======== The data
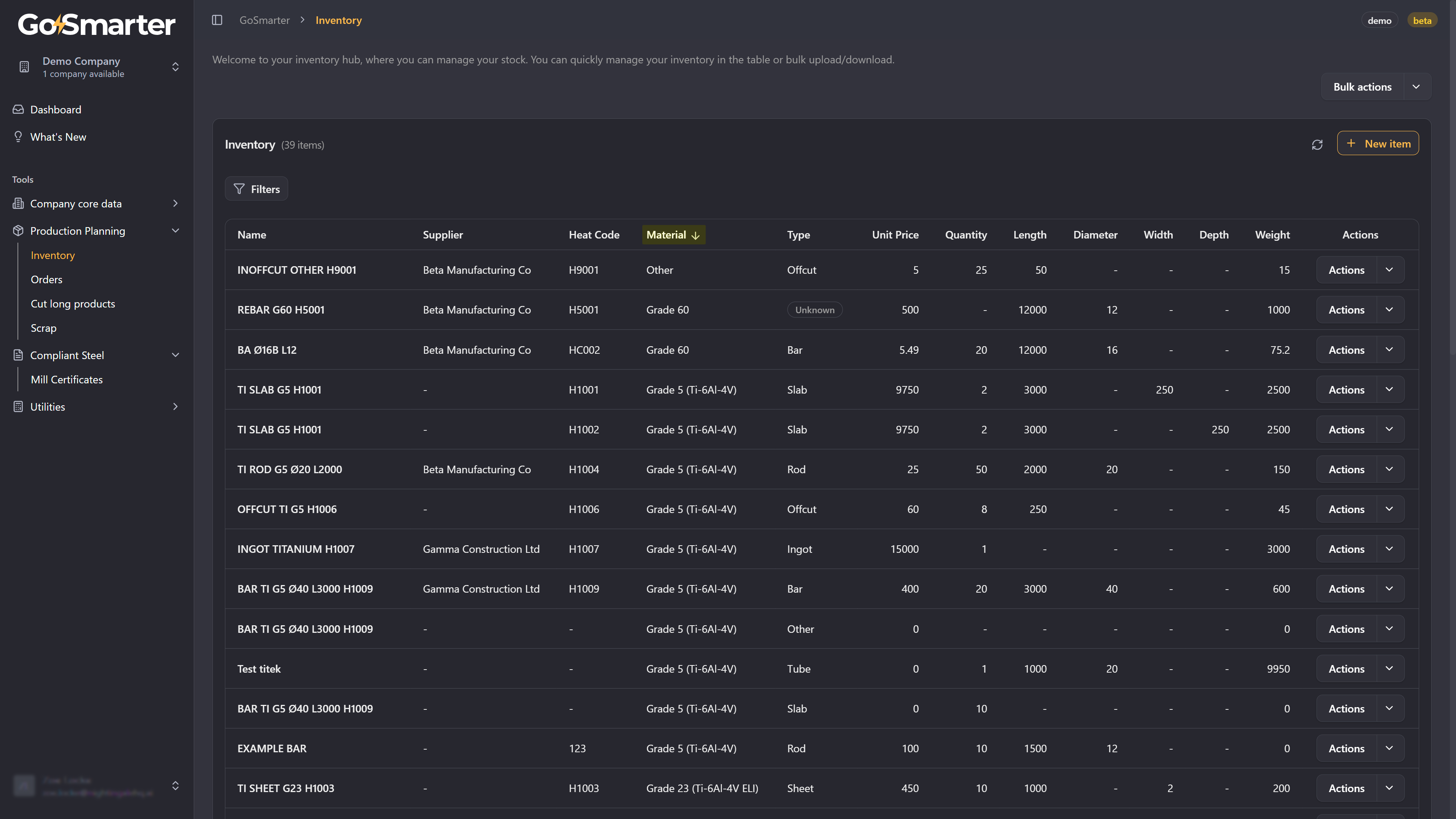Toggle the sidebar panel icon

point(217,20)
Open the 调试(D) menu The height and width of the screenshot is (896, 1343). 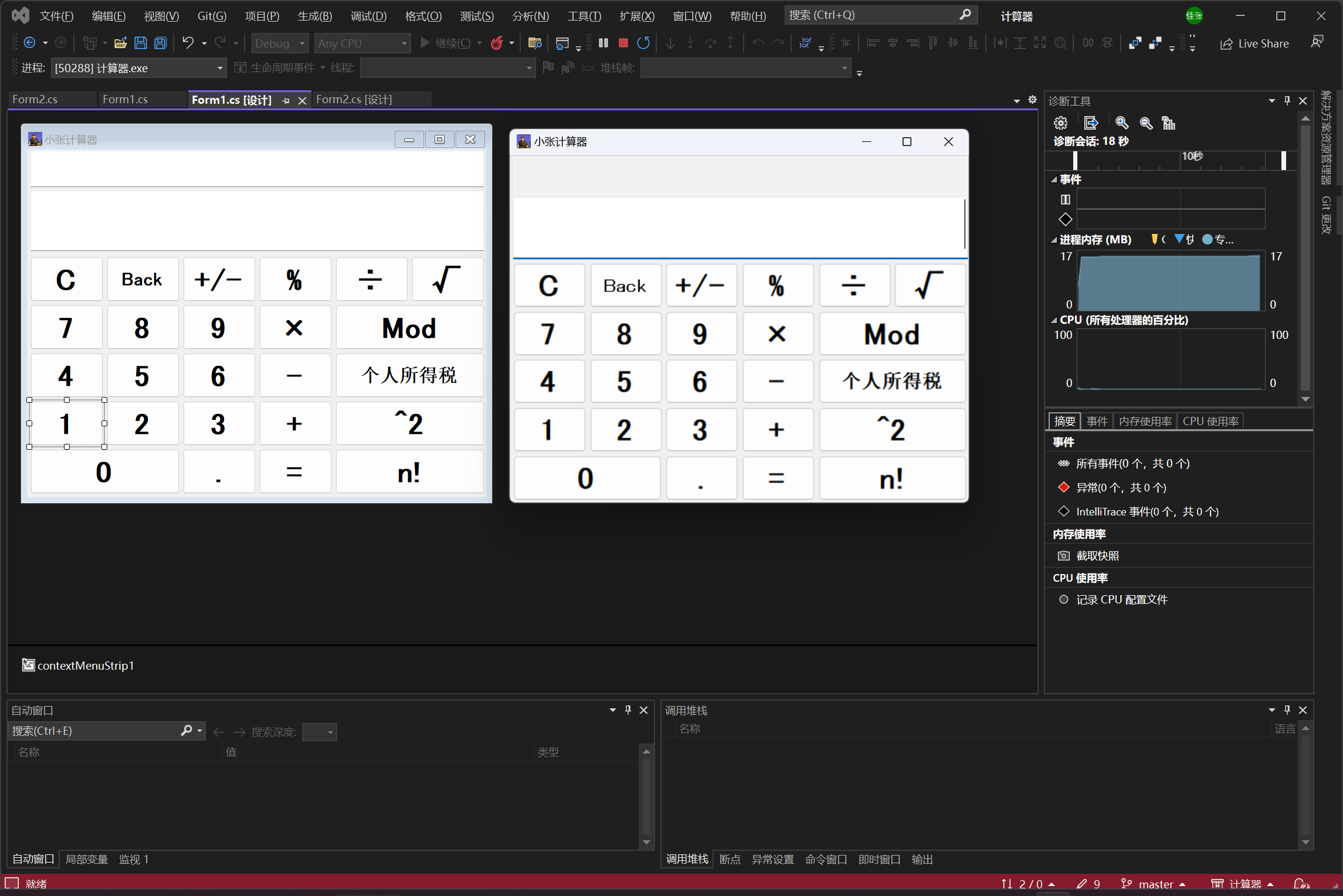[368, 16]
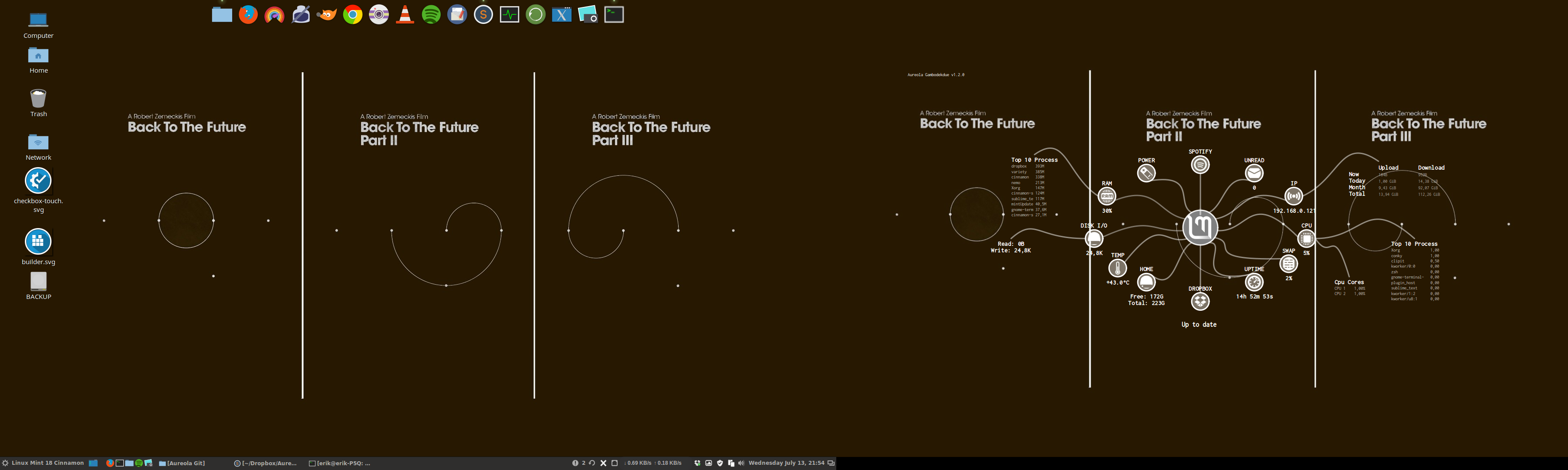Viewport: 1568px width, 470px height.
Task: Open the ~/Dropbox/Aure... Sublime window
Action: coord(265,463)
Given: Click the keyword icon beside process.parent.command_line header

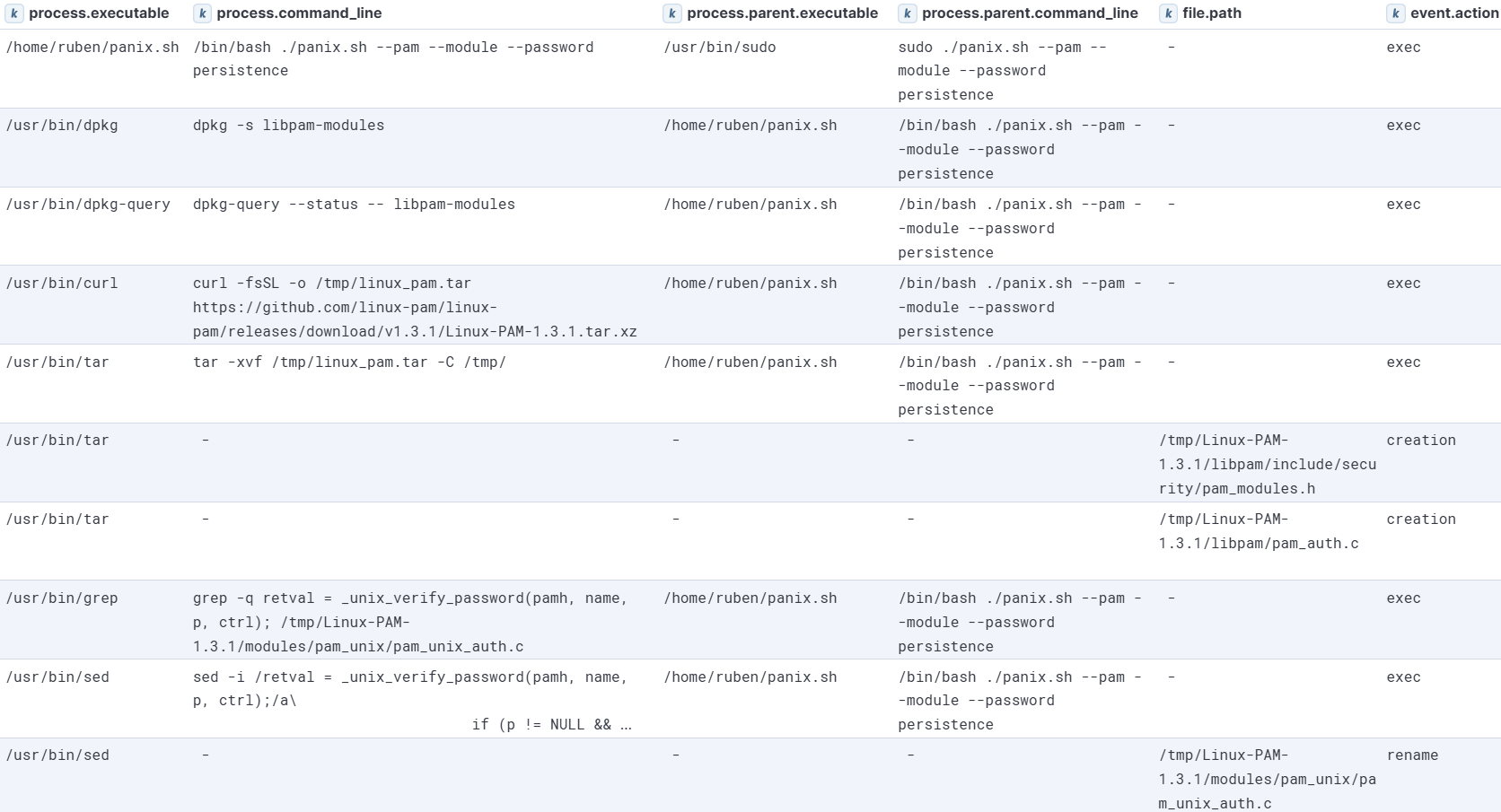Looking at the screenshot, I should (907, 13).
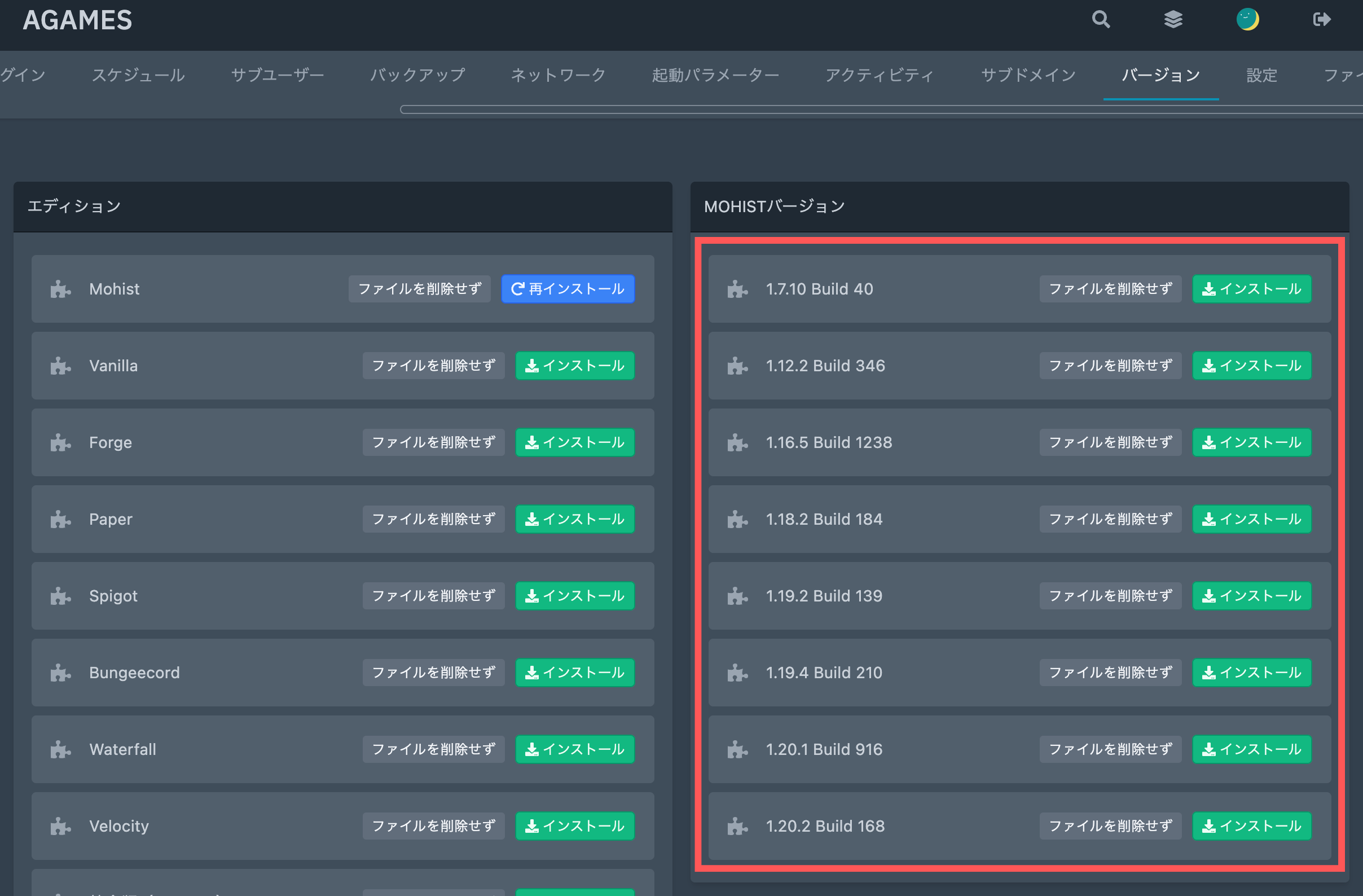The width and height of the screenshot is (1363, 896).
Task: Open the 設定 tab
Action: [x=1261, y=75]

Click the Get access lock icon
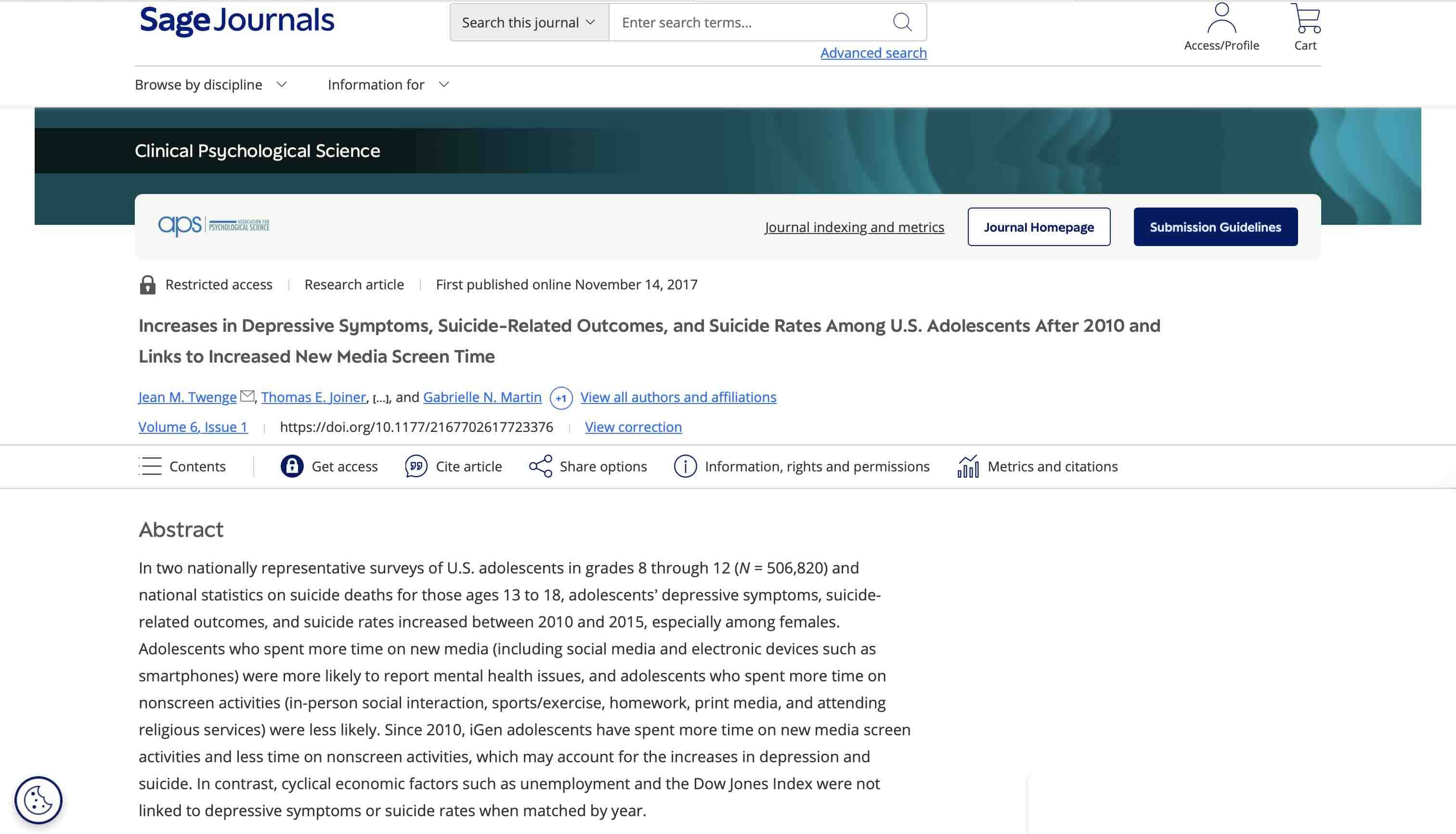click(x=292, y=466)
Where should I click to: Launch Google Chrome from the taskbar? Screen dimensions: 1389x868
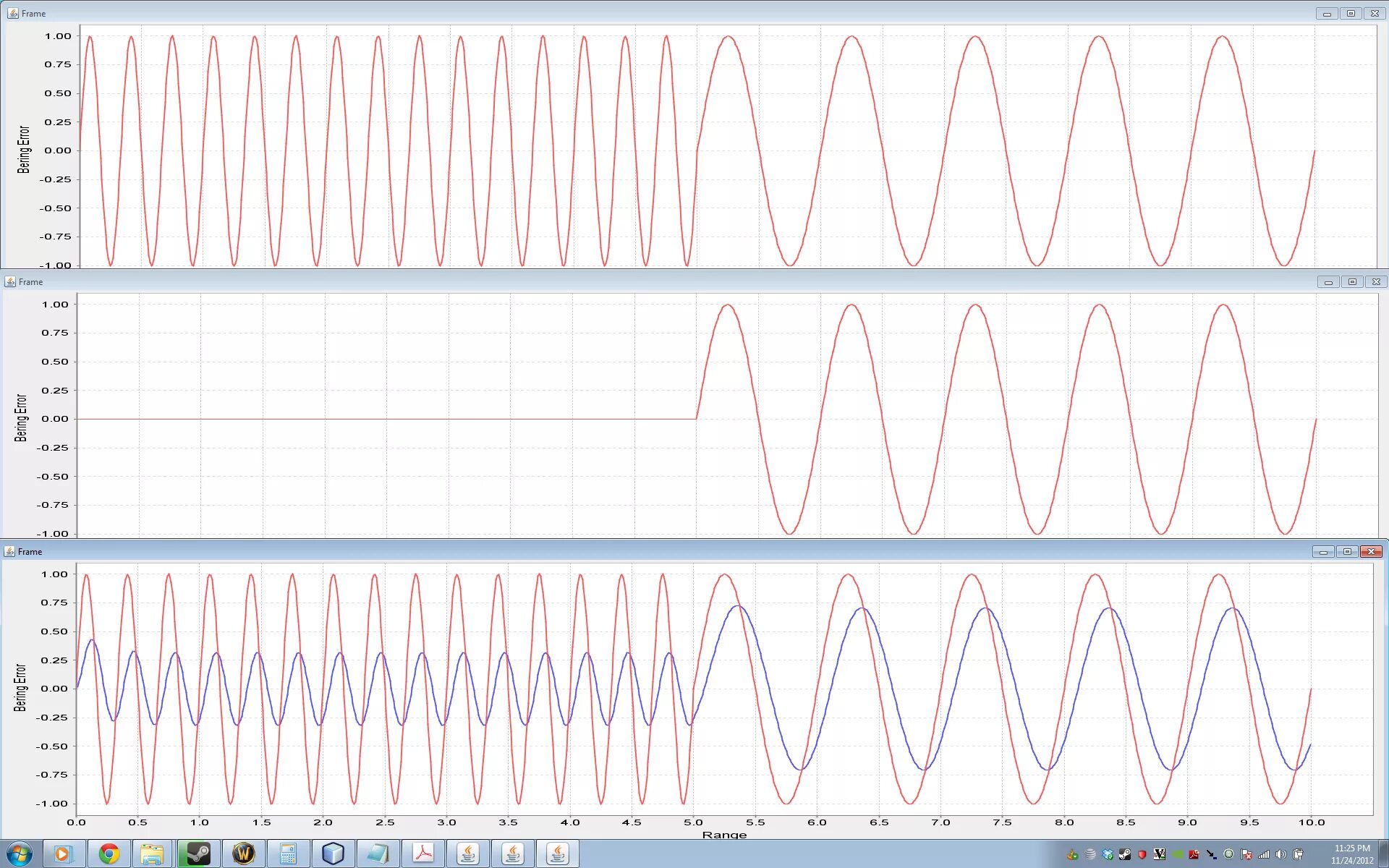tap(109, 854)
================
What is required:
All lines from the one bearing "Click the Get access lock icon" through the last line of the records, and only those, should be duplicated exactly; no picture belongs in the copy.

Answer for the task:
Click the Get access lock icon
click(x=292, y=466)
Where should I click to: Launch Google Chrome from the taskbar? Screen dimensions: 1389x868
tap(109, 854)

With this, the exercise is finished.